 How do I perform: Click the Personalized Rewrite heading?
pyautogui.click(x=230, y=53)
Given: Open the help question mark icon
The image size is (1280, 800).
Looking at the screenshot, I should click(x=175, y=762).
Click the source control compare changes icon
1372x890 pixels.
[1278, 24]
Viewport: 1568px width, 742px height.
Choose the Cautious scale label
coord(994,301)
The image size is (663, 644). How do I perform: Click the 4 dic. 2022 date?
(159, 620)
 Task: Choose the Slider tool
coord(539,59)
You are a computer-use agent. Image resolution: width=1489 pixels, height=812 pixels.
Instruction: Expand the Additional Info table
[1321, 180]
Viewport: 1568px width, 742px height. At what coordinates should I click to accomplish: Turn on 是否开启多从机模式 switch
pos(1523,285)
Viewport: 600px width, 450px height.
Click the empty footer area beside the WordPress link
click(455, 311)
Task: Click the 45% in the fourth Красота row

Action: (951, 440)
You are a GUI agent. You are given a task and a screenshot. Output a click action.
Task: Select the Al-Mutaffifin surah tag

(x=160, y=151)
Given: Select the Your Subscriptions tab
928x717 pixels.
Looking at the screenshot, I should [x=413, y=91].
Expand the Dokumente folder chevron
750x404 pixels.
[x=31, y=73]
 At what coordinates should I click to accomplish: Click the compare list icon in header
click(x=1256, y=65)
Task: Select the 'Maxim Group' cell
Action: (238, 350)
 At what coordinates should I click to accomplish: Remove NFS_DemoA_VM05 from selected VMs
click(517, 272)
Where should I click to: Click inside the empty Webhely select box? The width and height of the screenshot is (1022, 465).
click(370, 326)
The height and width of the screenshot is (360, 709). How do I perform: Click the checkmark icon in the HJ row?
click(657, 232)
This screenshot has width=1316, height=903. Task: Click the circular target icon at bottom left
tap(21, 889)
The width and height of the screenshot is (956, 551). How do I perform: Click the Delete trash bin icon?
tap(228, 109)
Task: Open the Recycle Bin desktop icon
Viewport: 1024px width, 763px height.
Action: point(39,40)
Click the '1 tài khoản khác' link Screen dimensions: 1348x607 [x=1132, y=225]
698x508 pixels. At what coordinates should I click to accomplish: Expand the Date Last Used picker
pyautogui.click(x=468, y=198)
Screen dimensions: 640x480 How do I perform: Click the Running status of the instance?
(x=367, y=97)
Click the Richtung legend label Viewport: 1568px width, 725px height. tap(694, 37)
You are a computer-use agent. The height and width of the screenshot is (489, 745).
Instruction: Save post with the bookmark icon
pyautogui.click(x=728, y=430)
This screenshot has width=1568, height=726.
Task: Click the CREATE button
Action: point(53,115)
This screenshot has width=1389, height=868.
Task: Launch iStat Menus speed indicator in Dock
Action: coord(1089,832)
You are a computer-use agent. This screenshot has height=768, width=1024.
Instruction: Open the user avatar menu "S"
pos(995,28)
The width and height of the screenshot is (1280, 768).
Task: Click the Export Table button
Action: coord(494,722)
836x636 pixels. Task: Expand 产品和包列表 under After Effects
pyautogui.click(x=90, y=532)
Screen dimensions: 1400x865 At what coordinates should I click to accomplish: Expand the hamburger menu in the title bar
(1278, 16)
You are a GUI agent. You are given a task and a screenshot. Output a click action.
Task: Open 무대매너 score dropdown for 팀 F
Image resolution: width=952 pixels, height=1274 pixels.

-*-

**What the task asks**
Search the listing for the word "computer" and return each line that holds it.

**Finished task**
You are a computer-use agent. Image resolution: width=1489 pixels, height=812 pixels.
You are a computer-use agent. The height and width of the screenshot is (489, 745).
You are a computer-use agent. This screenshot has height=768, width=1024.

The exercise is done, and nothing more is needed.